[Rows of pointing data]
— start —
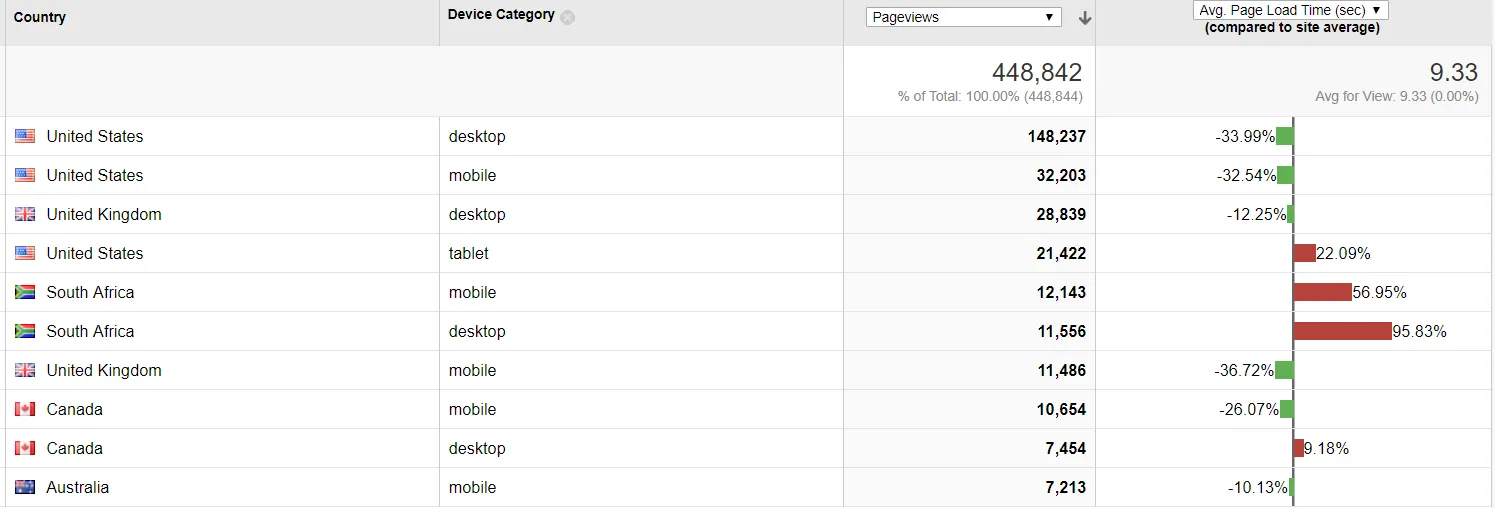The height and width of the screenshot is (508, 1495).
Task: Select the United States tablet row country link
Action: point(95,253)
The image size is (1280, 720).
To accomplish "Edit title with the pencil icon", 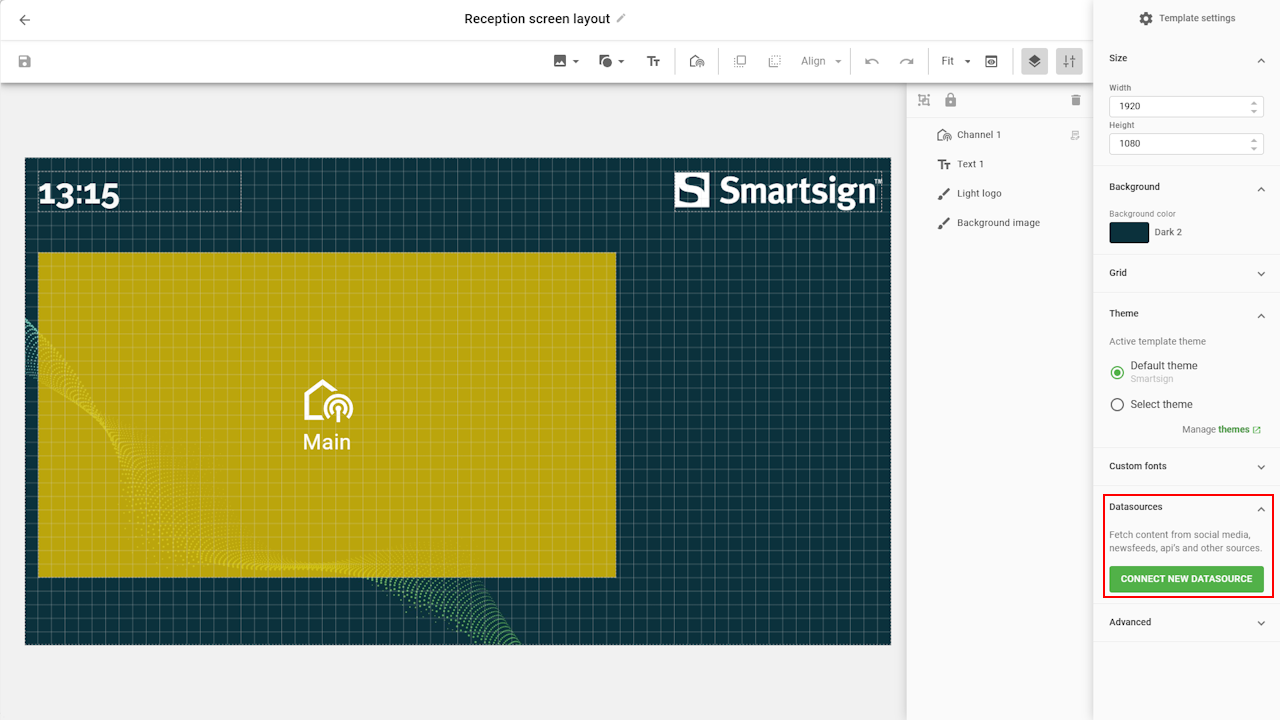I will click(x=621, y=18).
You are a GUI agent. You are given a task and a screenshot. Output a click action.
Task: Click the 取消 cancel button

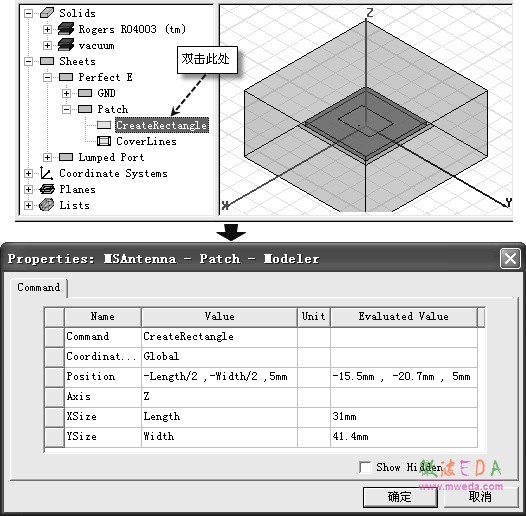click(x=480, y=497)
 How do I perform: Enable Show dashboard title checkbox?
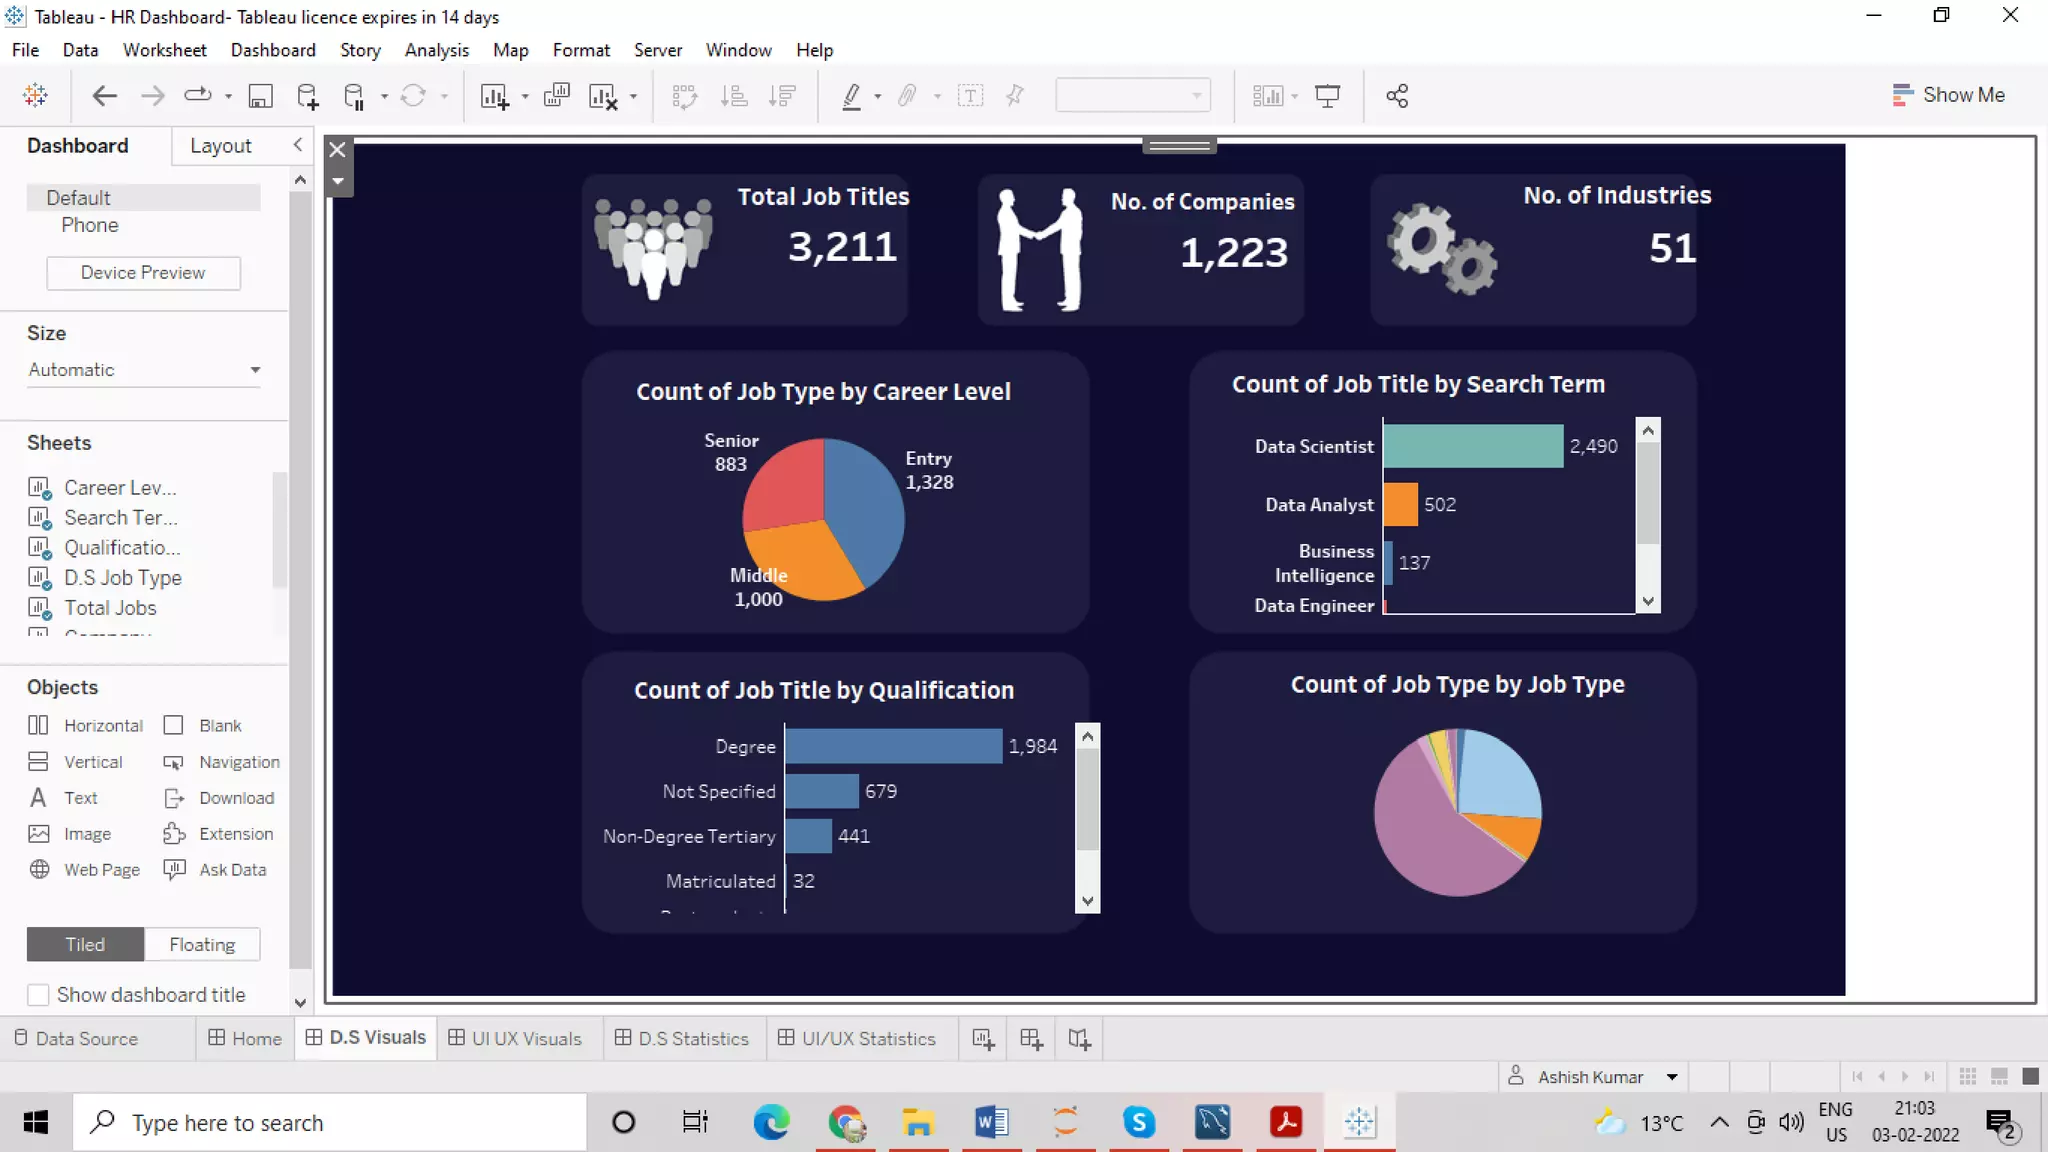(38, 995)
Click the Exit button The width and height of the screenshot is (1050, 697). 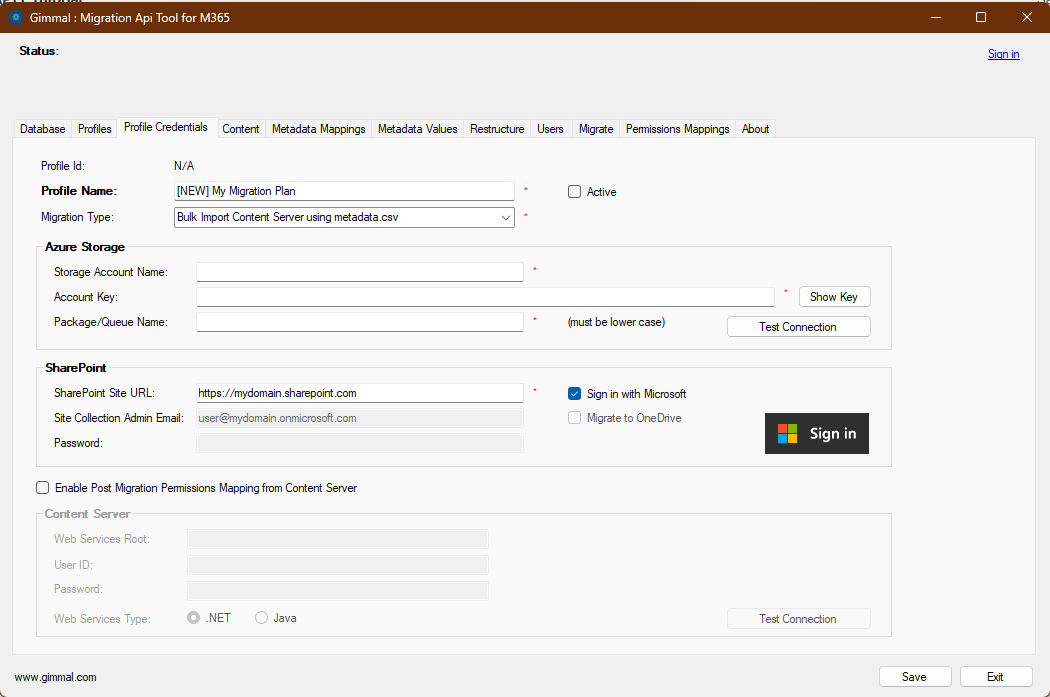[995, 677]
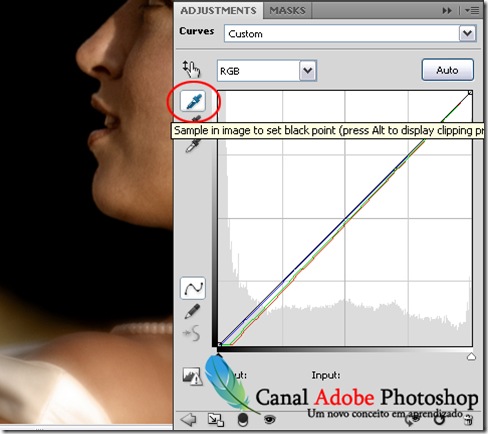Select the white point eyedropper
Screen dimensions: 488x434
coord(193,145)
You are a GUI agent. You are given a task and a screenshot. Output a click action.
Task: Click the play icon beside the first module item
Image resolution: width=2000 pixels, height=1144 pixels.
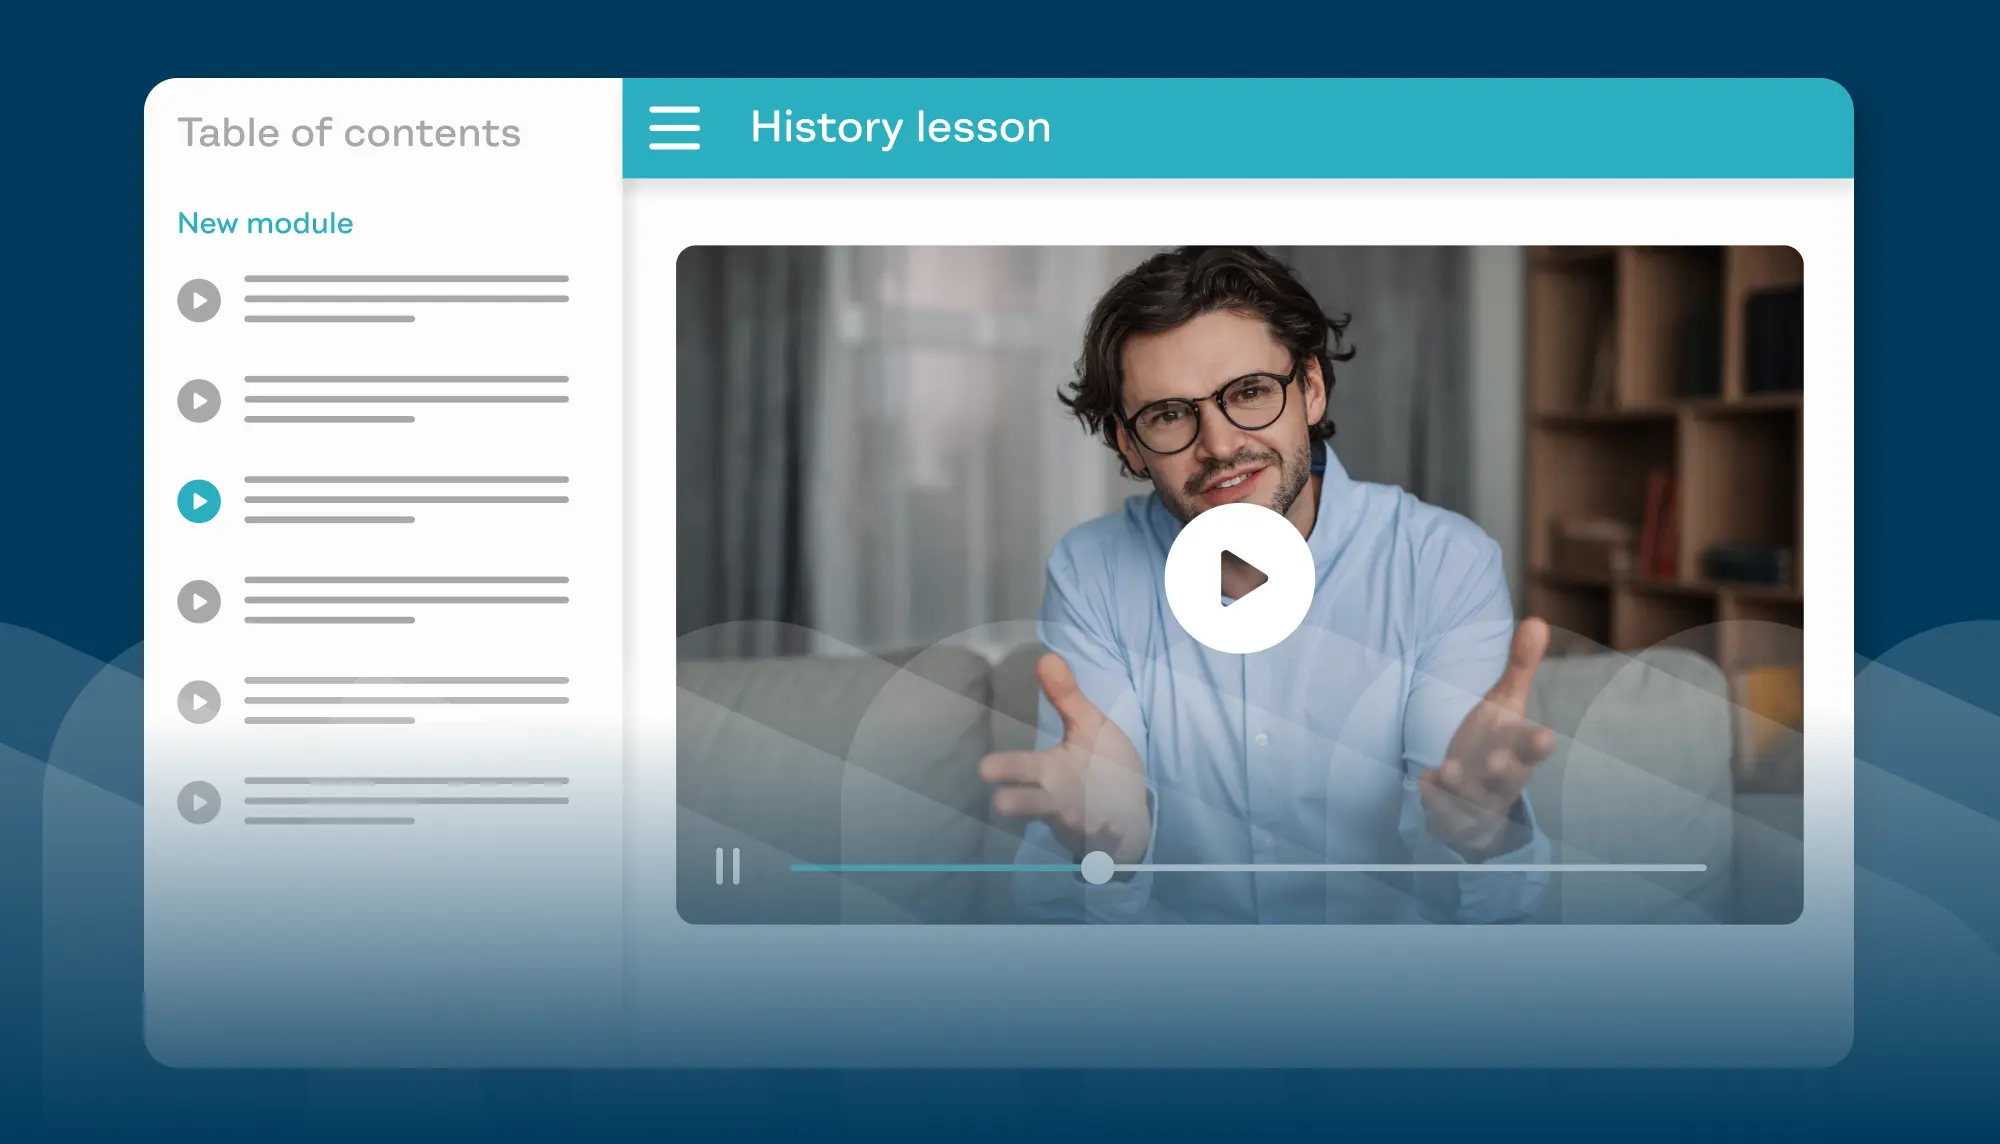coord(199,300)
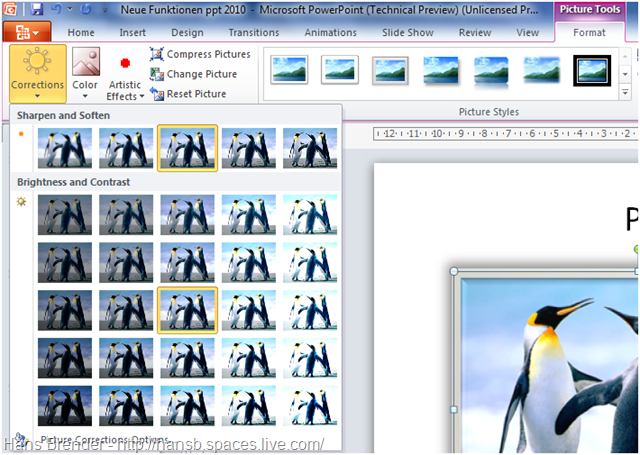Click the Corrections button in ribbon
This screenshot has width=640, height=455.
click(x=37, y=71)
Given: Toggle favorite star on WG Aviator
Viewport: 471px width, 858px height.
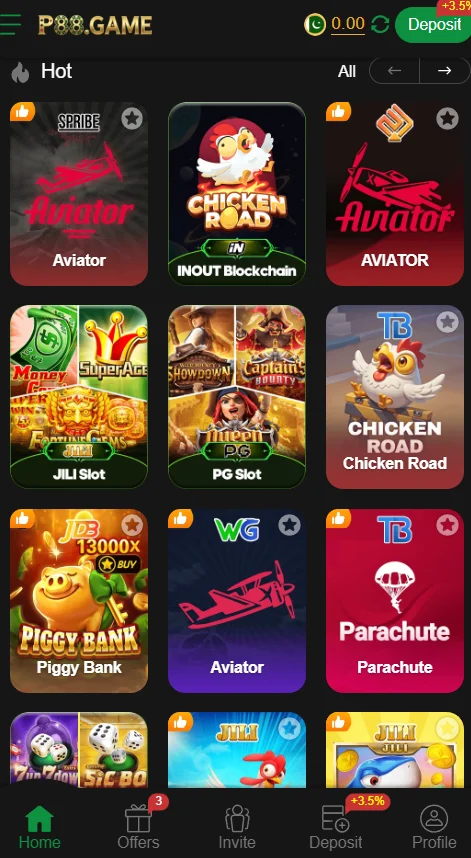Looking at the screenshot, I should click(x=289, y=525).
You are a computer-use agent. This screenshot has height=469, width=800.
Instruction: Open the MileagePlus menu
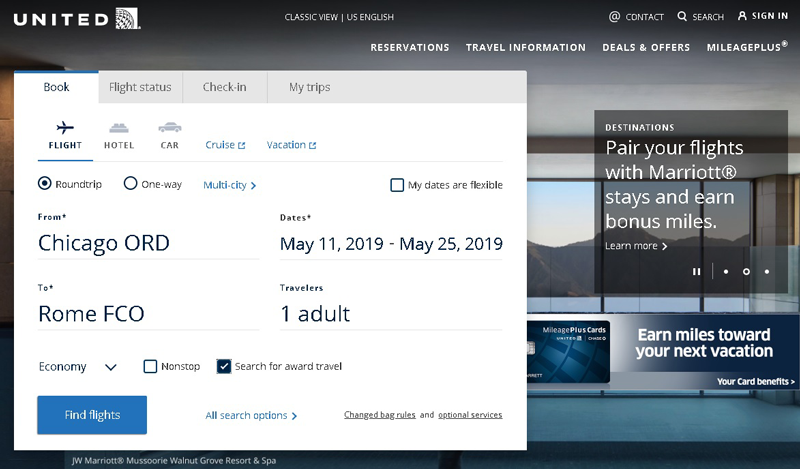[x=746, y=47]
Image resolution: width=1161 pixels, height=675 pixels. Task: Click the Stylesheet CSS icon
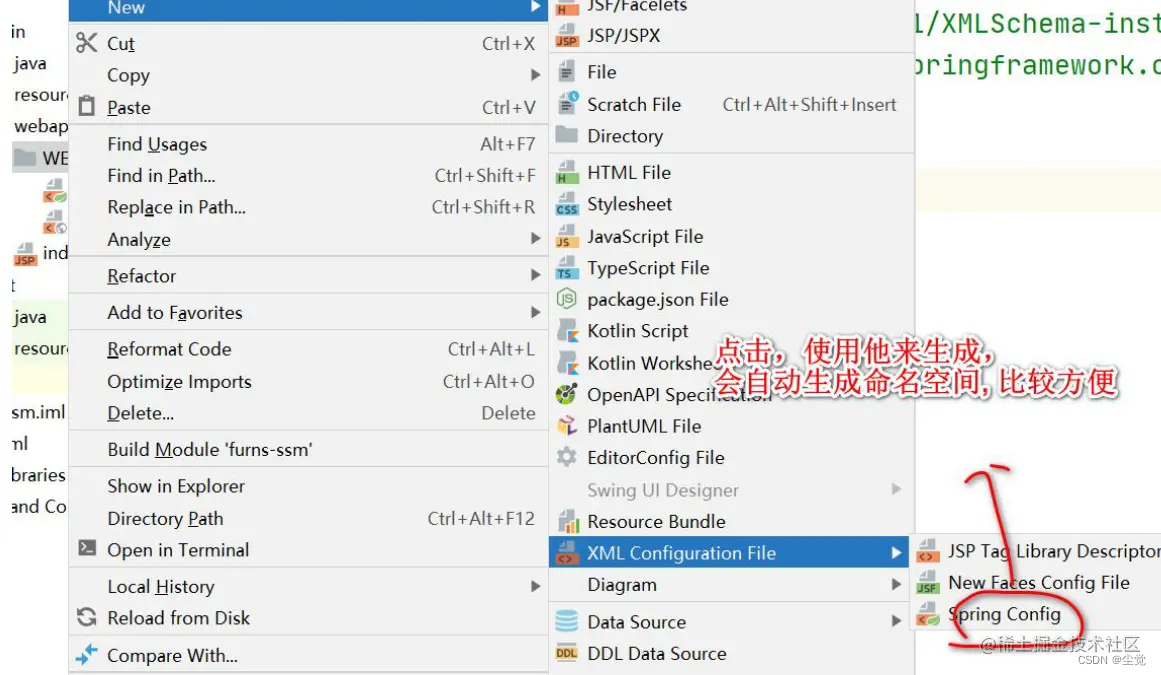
— end —
__Exercise description__
Edit the listing from the line that has "Given: Toggle favorite star on WG Aviator" through the line that has "[x=746, y=47]", changing "Viewport" to "Window" and leaving everything else as it is. Leave the pictures out of your answer.

__Answer for the task__
Given: Toggle favorite star on WG Aviator
Window: 471px width, 858px height.
Looking at the screenshot, I should click(x=289, y=525).
You are a computer-use agent. This screenshot has height=469, width=800.
Instruction: Open the MileagePlus menu
[x=746, y=47]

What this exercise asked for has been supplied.